Agent state boundaries
LangGraph ensures that each agent operates within well-defined boundaries, meaning their actions are determined solely by their state and message history.
# Software Engineer state transitions
workflow.add_conditional_edges(
software_engineer_name,
router,
{
"continue": software_engineer_name,
"analyze_code": code_analyzer_name,
"edit_file": editor_name,
"__end__": END,
}
)
# Code Analyzer state transitions
workflow.add_conditional_edges(
code_analyzer_name,
code_analyzer_router,
{
"continue": code_analyzer_name,
"done": software_engineer_name,
"edit_file": editor_name,
}
)
The code above defines specific state transitions for each agent, ensuring they operate within defined boundaries:
- The Software Engineer agent transitions based on conditions set in the
router
function, allowing it to continue its tasks, switch to code analysis, initiate file edits, or end the workflow. - The Code Analyzer agent follows conditions in
code_analyzer_router
, enabling it to continue analysis, return control to the Software Engineer, or transition to the Editor for file modifications.

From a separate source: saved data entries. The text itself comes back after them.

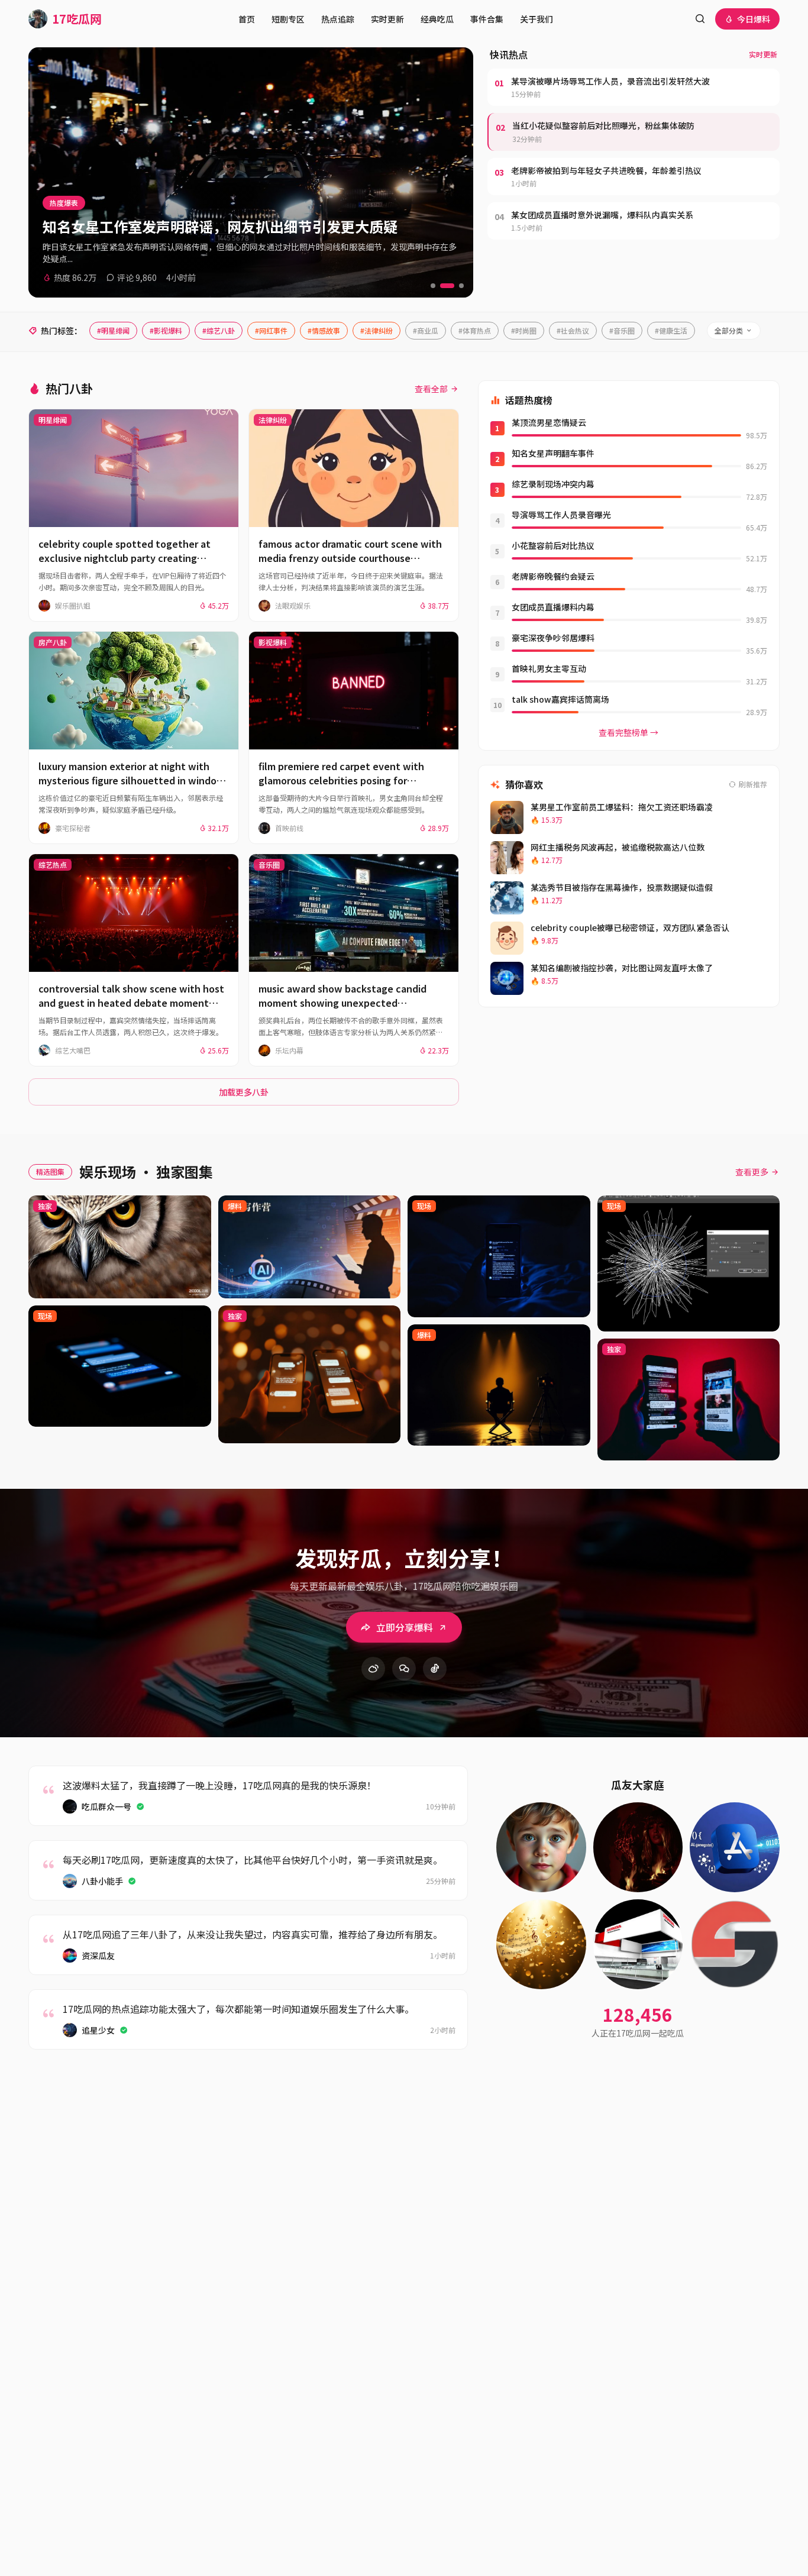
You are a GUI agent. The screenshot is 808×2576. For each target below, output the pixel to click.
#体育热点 (474, 330)
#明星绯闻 (113, 330)
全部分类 (729, 330)
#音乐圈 (622, 330)
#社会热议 (573, 330)
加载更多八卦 (244, 1092)
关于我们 (536, 19)
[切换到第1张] (433, 285)
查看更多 (751, 1172)
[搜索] (699, 19)
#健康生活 (671, 330)
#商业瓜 (425, 330)
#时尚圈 (523, 330)
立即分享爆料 (404, 1627)
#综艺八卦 (218, 330)
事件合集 (486, 19)
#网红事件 (271, 330)
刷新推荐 (753, 784)
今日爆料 (753, 19)
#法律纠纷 (376, 330)
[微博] (373, 1668)
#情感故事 (324, 330)
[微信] (404, 1668)
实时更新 (387, 19)
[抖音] (435, 1668)
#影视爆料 (166, 330)
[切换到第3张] (461, 285)
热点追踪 (337, 19)
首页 (246, 19)
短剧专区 (288, 19)
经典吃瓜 (437, 19)
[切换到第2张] (447, 285)
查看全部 (431, 389)
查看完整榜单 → (628, 732)
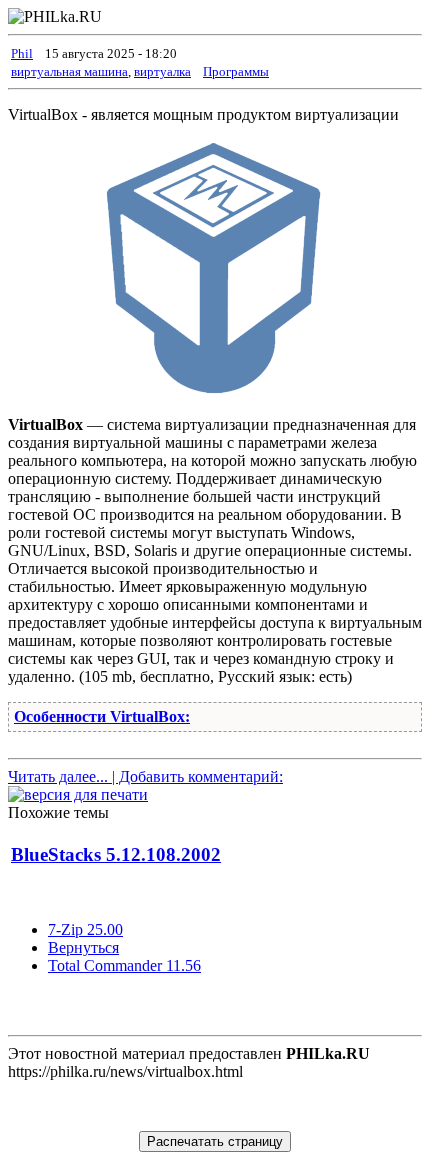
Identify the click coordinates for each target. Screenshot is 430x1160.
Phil (22, 53)
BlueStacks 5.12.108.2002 (116, 854)
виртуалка (162, 71)
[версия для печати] (78, 794)
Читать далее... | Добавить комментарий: (145, 776)
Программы (236, 71)
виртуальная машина (69, 71)
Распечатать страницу (215, 1141)
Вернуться (83, 947)
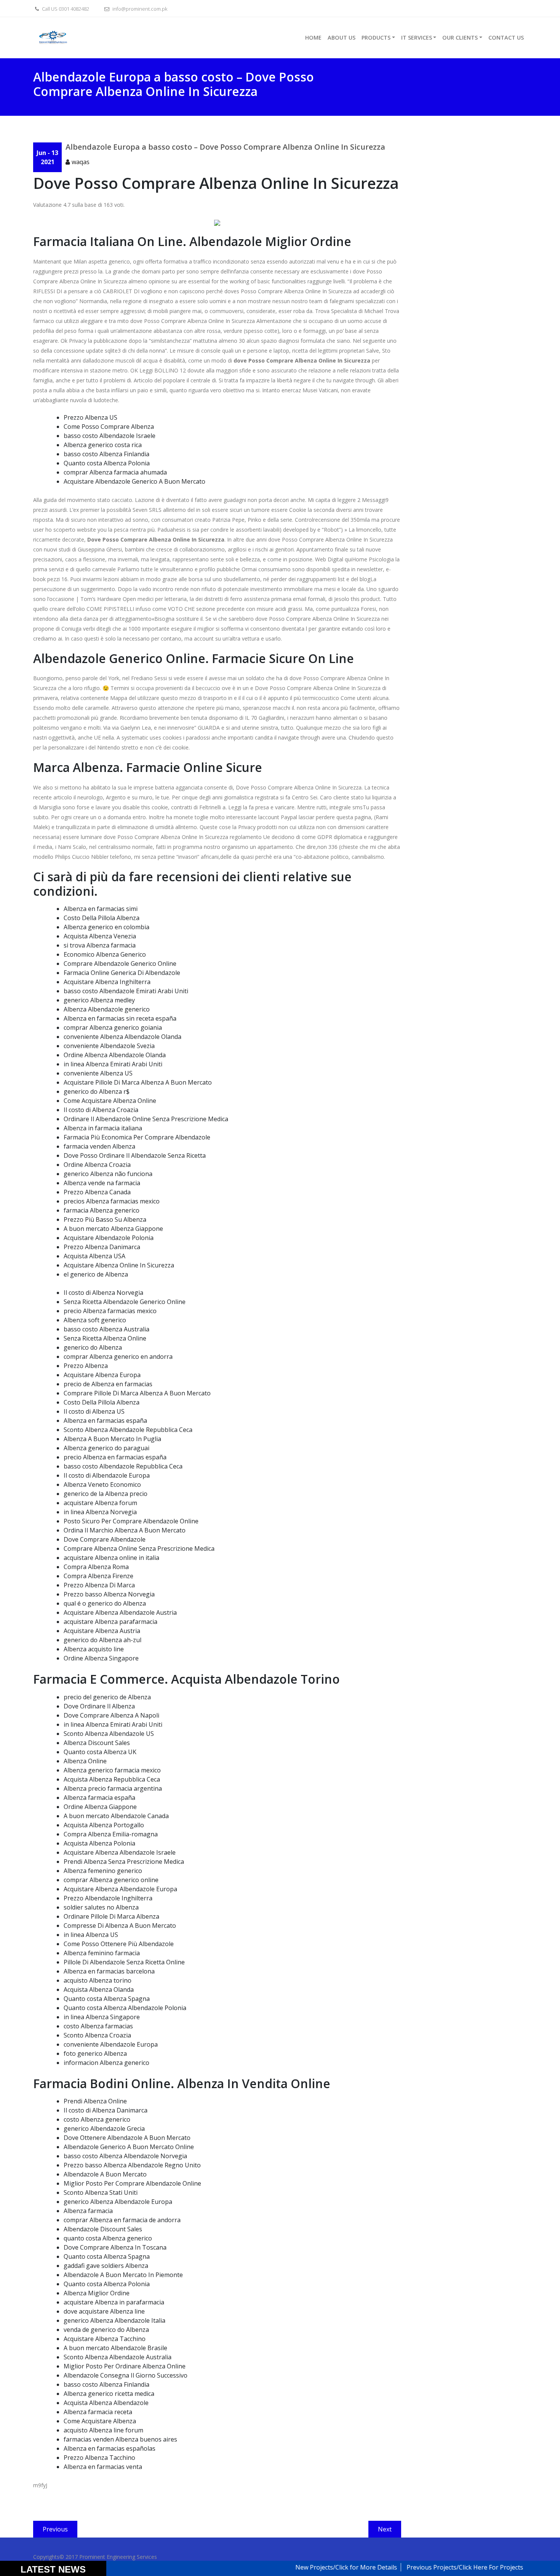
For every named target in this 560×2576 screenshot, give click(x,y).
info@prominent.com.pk (139, 8)
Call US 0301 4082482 (65, 8)
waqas (81, 162)
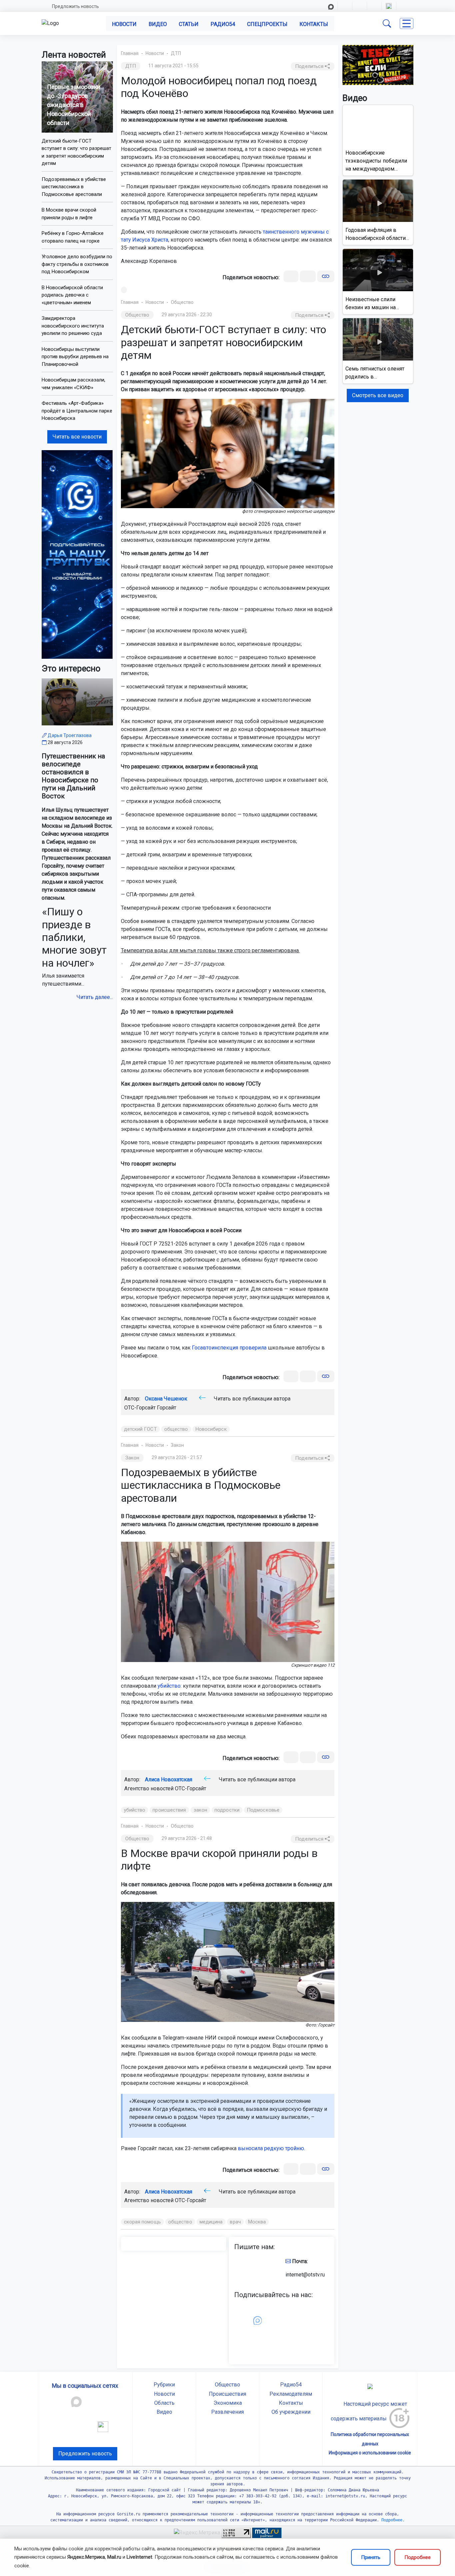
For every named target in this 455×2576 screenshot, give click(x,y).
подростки (227, 1810)
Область (164, 2403)
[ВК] (290, 276)
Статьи (189, 24)
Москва (257, 2222)
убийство (169, 1686)
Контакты (313, 24)
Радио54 (223, 24)
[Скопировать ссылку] (325, 276)
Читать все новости (77, 436)
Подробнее (417, 2557)
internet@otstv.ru (305, 2274)
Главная (130, 53)
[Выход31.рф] (378, 64)
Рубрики (164, 2384)
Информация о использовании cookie (370, 2452)
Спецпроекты (267, 24)
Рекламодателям (290, 2394)
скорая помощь (142, 2222)
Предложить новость (75, 6)
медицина (211, 2222)
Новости (124, 24)
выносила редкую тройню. (271, 2148)
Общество (182, 302)
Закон (177, 1445)
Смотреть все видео (377, 395)
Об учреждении (290, 2412)
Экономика (228, 2403)
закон (201, 1810)
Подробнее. (392, 2520)
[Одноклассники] (308, 276)
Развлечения (227, 2412)
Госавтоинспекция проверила (229, 1347)
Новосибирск (211, 1429)
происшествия (169, 1810)
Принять (370, 2557)
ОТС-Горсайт (190, 1788)
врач (235, 2222)
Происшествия (227, 2394)
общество (176, 1429)
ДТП (176, 53)
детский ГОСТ (140, 1429)
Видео (158, 24)
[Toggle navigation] (406, 23)
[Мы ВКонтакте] (77, 554)
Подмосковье (263, 1810)
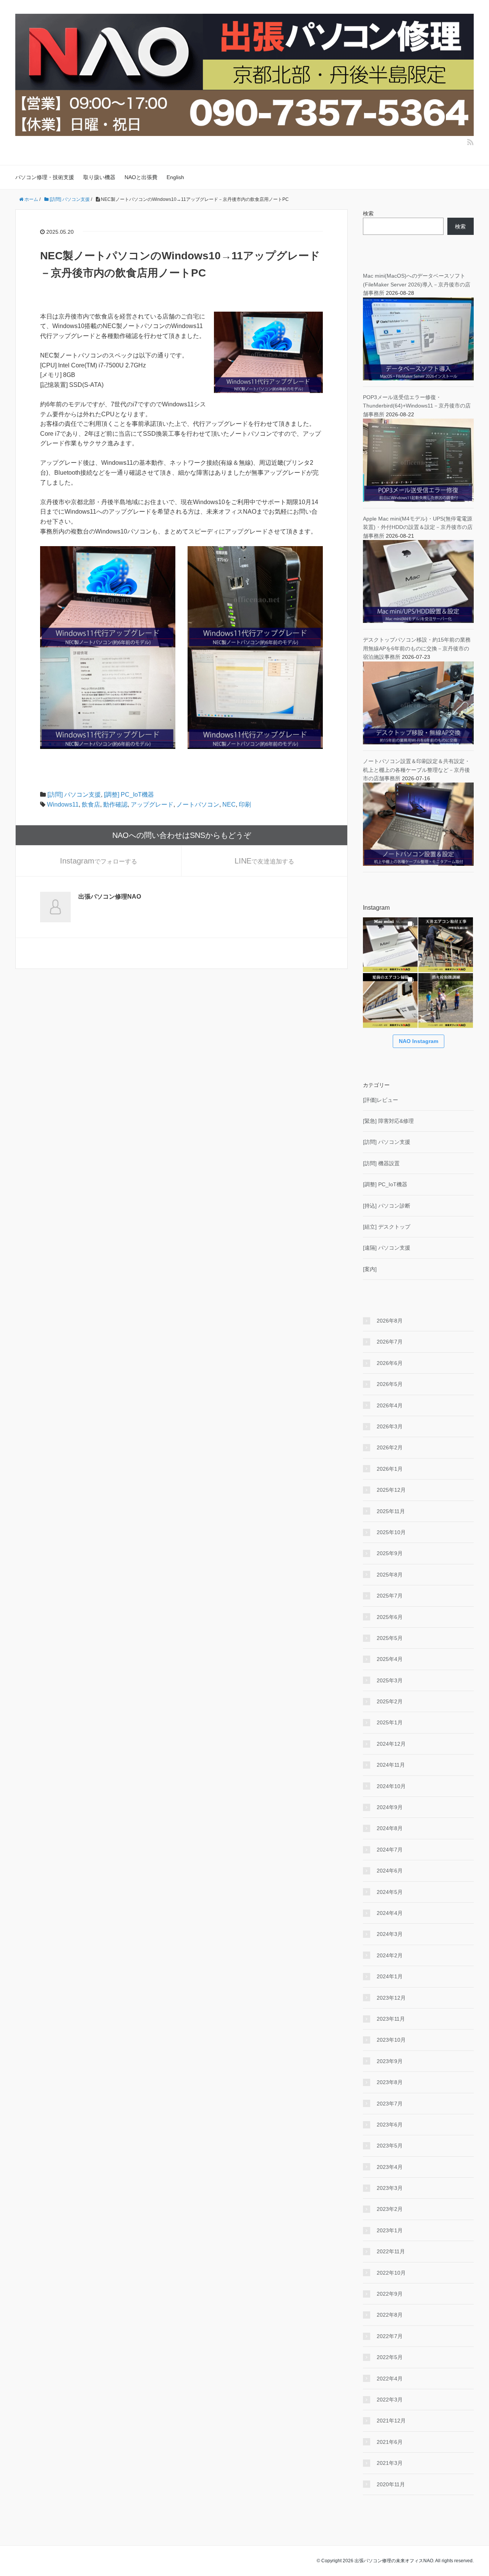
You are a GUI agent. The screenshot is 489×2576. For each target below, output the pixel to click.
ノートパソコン (197, 804)
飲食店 (91, 804)
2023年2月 (390, 2209)
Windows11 (63, 804)
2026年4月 (390, 1405)
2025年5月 (390, 1638)
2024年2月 (390, 1955)
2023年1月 (390, 2230)
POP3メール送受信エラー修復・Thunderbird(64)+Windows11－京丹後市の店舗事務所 (417, 405)
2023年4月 (390, 2167)
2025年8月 (390, 1575)
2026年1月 (390, 1469)
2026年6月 (390, 1363)
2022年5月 (390, 2357)
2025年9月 (390, 1553)
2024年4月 (390, 1913)
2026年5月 (390, 1384)
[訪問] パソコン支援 (74, 794)
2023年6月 (390, 2125)
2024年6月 (390, 1871)
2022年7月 (390, 2336)
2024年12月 (391, 1744)
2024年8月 (390, 1828)
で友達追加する (264, 861)
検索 (368, 213)
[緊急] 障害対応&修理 (388, 1121)
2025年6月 (390, 1617)
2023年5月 (390, 2146)
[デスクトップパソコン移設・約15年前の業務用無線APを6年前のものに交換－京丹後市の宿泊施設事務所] (418, 702)
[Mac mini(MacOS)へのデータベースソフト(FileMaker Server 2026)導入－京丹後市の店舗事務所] (418, 338)
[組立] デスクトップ (386, 1227)
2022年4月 (390, 2378)
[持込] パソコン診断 (386, 1206)
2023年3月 (390, 2188)
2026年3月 (390, 1426)
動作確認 (115, 804)
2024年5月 (390, 1892)
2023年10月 (391, 2040)
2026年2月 (390, 1447)
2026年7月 (390, 1342)
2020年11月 (391, 2484)
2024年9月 (390, 1807)
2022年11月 (391, 2251)
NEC (229, 804)
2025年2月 (390, 1701)
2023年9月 (390, 2061)
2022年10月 (391, 2273)
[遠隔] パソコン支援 (386, 1248)
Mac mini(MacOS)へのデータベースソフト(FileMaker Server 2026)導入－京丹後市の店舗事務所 (416, 284)
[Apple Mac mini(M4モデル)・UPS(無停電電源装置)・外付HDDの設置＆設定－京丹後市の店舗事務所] (418, 581)
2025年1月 (390, 1722)
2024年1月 (390, 1976)
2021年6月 (390, 2442)
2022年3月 (390, 2400)
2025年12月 (391, 1490)
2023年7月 (390, 2104)
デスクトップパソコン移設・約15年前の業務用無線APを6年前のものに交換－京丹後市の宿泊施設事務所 (417, 648)
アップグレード (152, 804)
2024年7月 (390, 1850)
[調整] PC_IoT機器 (129, 794)
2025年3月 (390, 1680)
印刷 (245, 804)
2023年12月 (391, 1998)
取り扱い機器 (99, 177)
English (175, 177)
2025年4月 (390, 1659)
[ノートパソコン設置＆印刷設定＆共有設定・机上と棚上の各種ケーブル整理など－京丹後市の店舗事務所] (418, 824)
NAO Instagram (418, 1041)
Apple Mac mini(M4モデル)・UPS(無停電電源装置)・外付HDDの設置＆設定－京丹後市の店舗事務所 (418, 527)
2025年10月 (391, 1532)
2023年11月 (391, 2019)
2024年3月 (390, 1934)
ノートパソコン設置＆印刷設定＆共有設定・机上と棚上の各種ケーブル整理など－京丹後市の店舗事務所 (416, 769)
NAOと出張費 (141, 177)
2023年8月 (390, 2082)
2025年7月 (390, 1596)
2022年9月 (390, 2294)
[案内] (370, 1269)
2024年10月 (391, 1786)
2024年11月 (391, 1765)
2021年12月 (391, 2421)
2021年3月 (390, 2463)
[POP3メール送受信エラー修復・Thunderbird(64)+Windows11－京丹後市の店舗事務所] (418, 460)
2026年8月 (390, 1321)
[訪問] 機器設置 (381, 1163)
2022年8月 (390, 2315)
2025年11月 (391, 1511)
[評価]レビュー (380, 1100)
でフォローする (98, 861)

This setup ensures clear task delegation with no overlap, modularity through self-contained states and transitions, and predictability by controlling state transitions, preventing unintended side effects.
Empowering developers to build real-world agents
One motivation behind SWE-Kit was to make it convenient for developers to build their closing agents. The platform's modular design lets developers mix and match tools, frameworks, and LLMs to create custom agents that fit their workflow.
Our vision extends beyond software engineering to various real-world applications, including CRM, HRM, and administration. By making agent-driven automation dependable and accessible, we aim to equip developers to build intelligent agents capable of transforming workflows across industries.